AI chatbot maker Babylon Health attacks clinician in PR stunt after he goes public with safety concerns

U.K. start-up Babylon Health pulled app data on a critical user in order to create a press release in which it publicly attacks the UK physician who has spent years raising patient security issues about the sign triage chatbot service.

In the press release launched late Monday Babylon describes Dr. David Watkins– by means of his Twitter manage– as a “troll” and claims he’s “ targeted members of our personnel, partners, clients, regulators and reporters and tweeted defamatory material about us.”

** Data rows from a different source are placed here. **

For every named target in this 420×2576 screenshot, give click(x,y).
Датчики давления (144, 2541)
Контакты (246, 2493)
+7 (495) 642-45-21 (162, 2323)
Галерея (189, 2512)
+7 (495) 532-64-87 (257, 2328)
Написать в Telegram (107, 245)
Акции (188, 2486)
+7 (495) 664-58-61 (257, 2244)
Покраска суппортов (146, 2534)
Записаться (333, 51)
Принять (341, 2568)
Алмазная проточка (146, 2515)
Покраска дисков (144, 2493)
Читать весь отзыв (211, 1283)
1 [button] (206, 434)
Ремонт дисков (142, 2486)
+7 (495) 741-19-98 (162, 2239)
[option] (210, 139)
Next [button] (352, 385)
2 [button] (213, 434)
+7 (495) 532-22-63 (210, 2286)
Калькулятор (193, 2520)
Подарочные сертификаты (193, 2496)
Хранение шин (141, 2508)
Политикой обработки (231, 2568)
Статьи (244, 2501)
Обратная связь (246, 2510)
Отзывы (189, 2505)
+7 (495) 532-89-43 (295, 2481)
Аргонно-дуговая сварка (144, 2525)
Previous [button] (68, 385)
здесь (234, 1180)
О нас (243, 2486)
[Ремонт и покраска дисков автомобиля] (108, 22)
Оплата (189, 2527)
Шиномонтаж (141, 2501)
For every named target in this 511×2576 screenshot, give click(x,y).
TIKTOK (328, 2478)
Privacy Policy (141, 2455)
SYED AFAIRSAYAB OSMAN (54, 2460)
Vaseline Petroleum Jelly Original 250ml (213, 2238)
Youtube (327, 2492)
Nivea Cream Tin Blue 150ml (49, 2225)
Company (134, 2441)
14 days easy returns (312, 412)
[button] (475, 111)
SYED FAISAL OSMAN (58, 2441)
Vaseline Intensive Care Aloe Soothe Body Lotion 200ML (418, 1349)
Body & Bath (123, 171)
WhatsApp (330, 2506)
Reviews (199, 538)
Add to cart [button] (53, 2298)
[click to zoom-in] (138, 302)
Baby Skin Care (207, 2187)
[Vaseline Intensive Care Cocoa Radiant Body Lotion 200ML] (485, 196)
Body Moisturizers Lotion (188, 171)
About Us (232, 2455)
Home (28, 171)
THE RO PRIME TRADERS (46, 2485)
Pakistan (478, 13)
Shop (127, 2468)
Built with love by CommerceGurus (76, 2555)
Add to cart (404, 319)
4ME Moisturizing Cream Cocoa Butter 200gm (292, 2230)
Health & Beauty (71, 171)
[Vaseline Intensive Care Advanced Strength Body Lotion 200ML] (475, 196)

It likewise writes that Watkins has actually clocked up “hundreds of hours” and 2,400 tests of its service in a quote to challenge his safety issues– stating he’s raised “ fewer than 100 test results which he thought about worrying”.

Babylon’s PR also claims that only in 20 instances did Watkins discover “genuine errors in our AI,” whereas other circumstances are couched as “misrepresentations” or “errors,” per an unnamed “ panel of senior clinicians,” which the startup’s PR states “investigated and re-validated every single one” — suggesting the error rate Watkins determined was simply 0.8%.

Screengrab from Babylon’s press release which refers to Dr Watkins’ “Twitter giant tests”

Reacting to the attack in a telephone interview with TechCrunch, Watkins explained Babylon’s claims as “absolute rubbish”– saying, for example, he has not brought out anywhere near 2,400 tests of its service.

When asked how many tests he thinks he did complete, Watkins recommended it’s most likely to be in between 800 and 900 full runs through “complete triages” (” Many” of which, he stated, would have been repeat tests to confirm a problem; record the issue for the function of publishing it to Twitter or to inspect if the company had fixed issues he ‘d formerly noticed. In addition, Watkins pointed out that some of the triage runs would have been carried out to show issues to reporters who wished to inspect issues he was flagging for themselves.)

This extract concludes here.